Stored items:
- - - - -
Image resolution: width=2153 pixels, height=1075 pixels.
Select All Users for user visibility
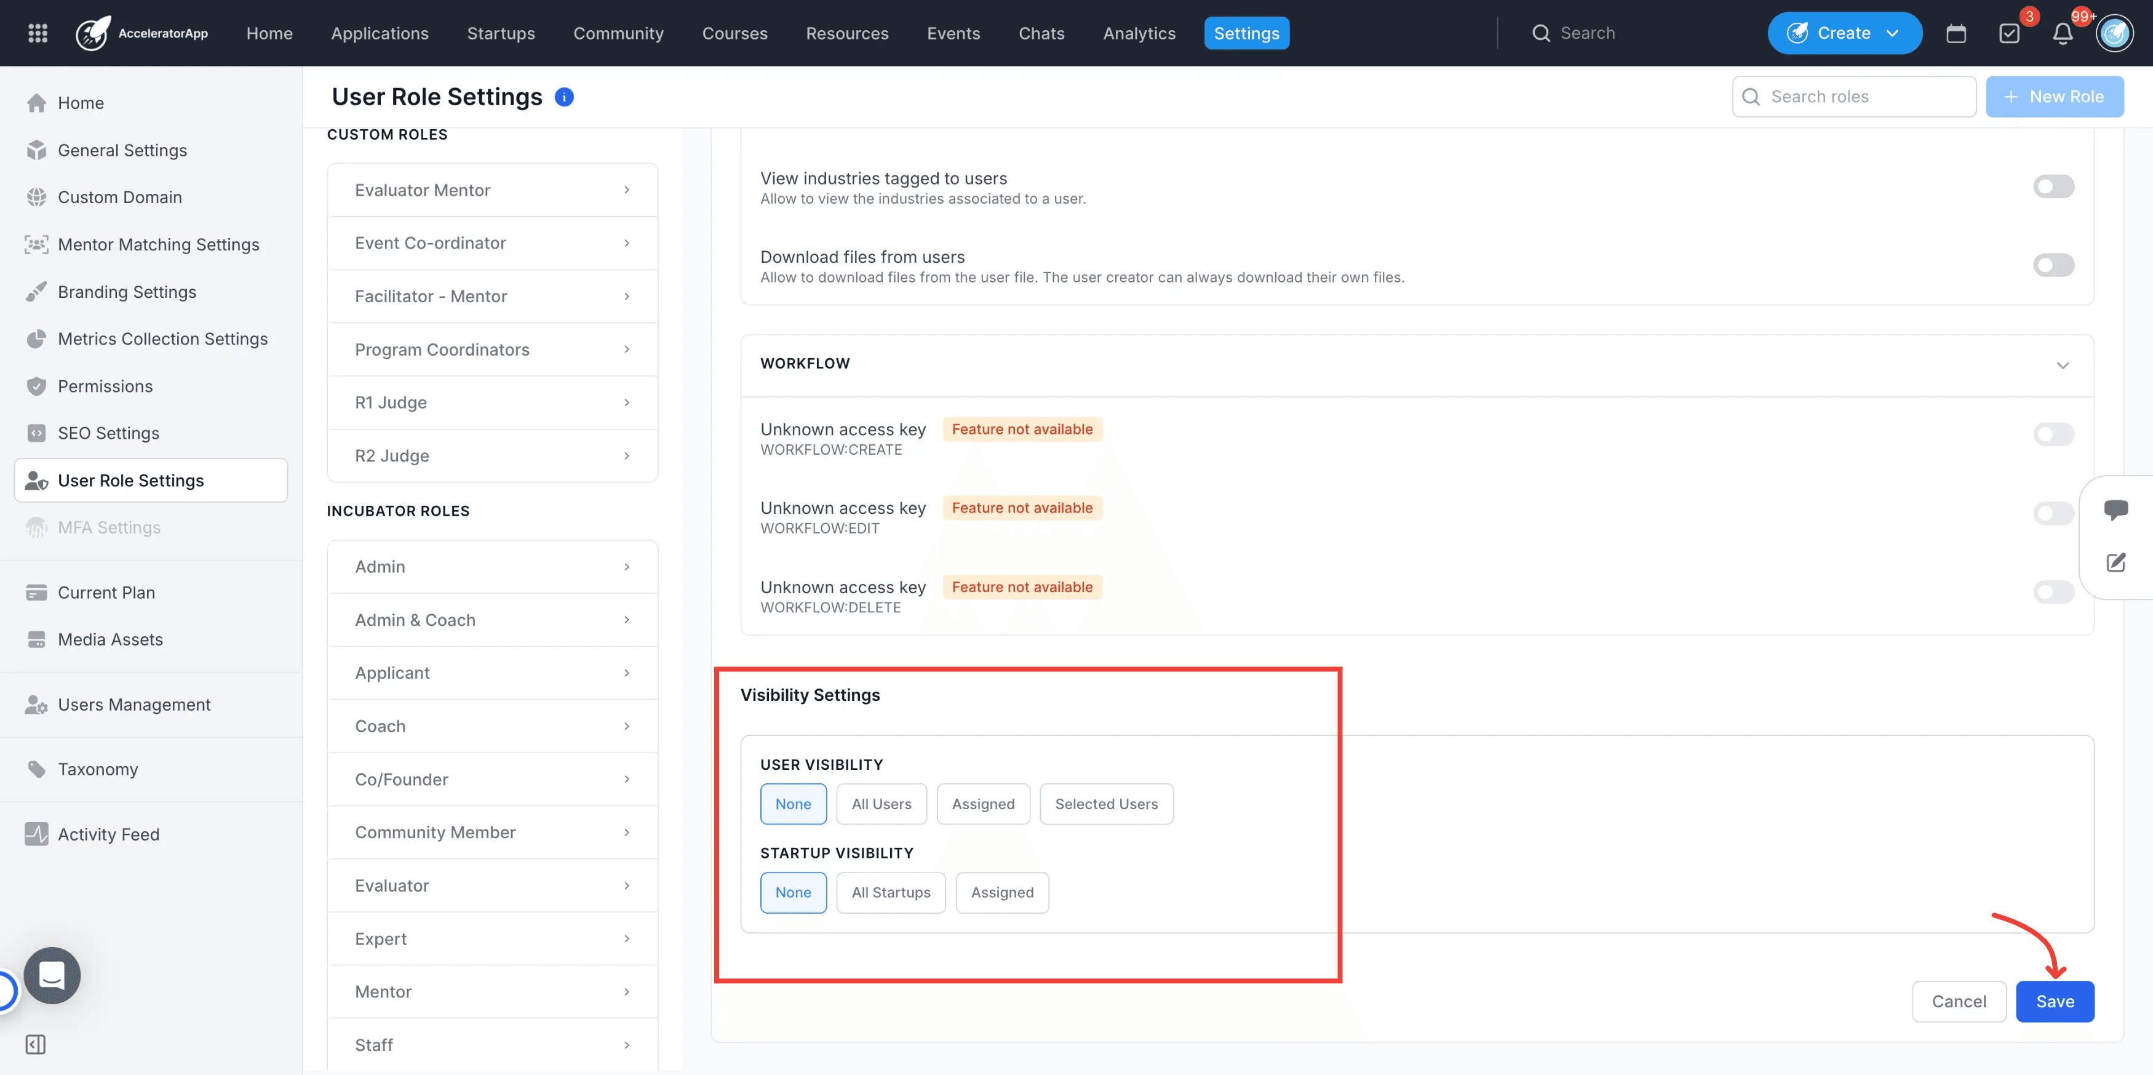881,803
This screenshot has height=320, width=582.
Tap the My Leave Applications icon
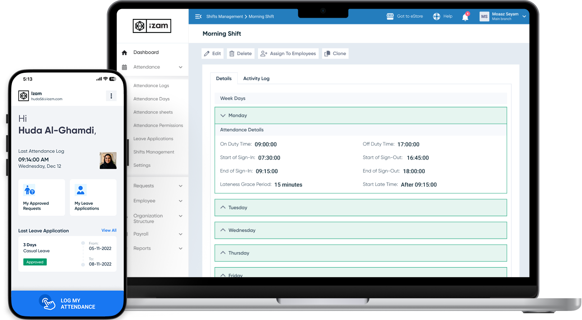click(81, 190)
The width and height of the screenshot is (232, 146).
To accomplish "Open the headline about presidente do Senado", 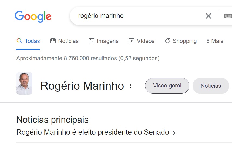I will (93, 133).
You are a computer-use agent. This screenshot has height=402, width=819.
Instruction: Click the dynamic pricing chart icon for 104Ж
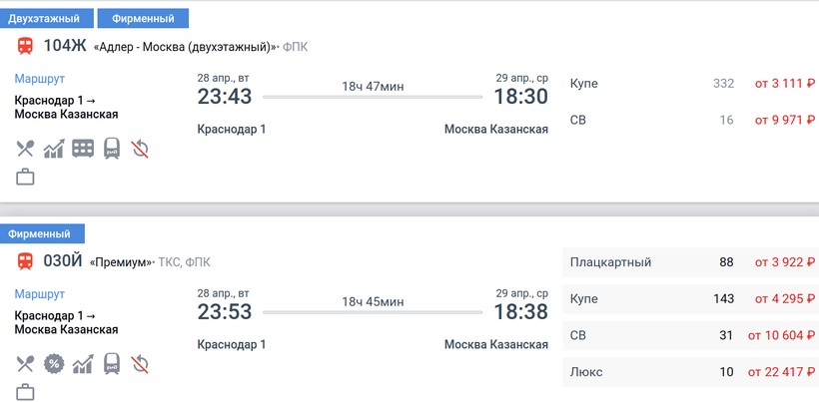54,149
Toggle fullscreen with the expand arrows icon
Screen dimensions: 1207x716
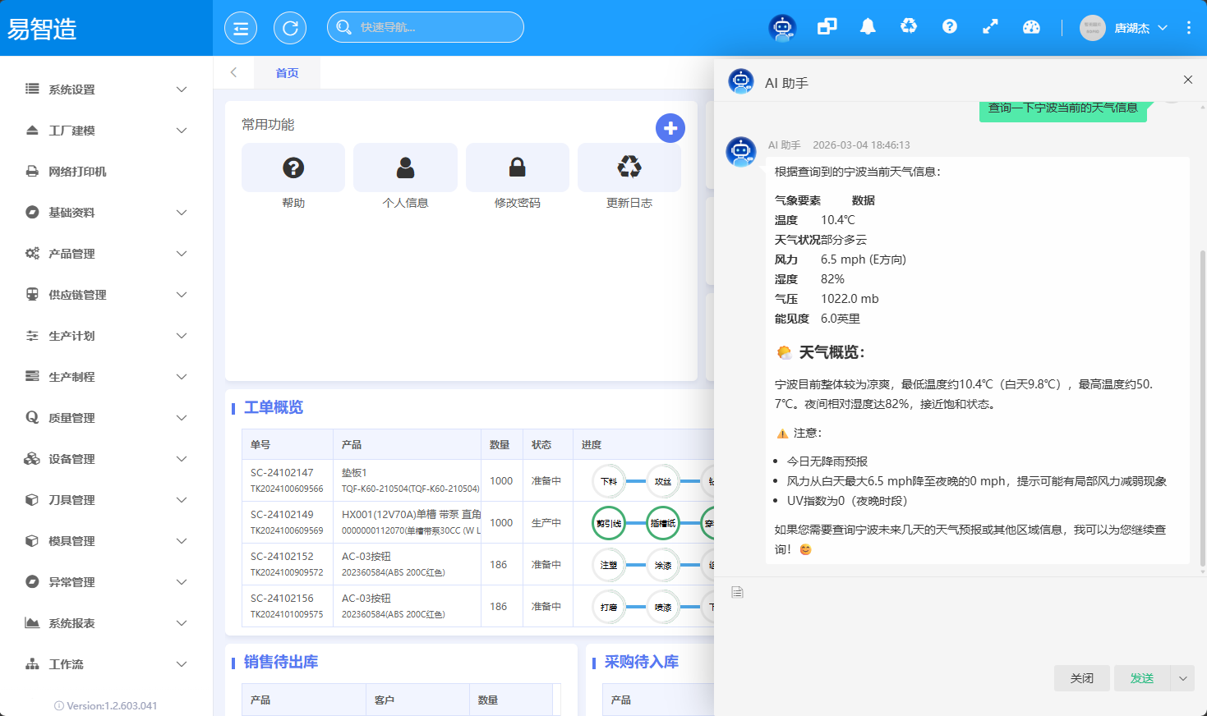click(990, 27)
- - - - -
WORK INSTRUCTIONS
Skip the pictures. Restate exactly the lines from the start of the entries through the line containing "The width and", both ends included.

EXERCISE RESULT
Image resolution: width=2153 pixels, height=1075 pixels.
Select All Users for user visibility
881,803
This screenshot has height=320, width=582.
Tap the My Leave Applications icon
click(81, 190)
The width and height of the screenshot is (232, 146).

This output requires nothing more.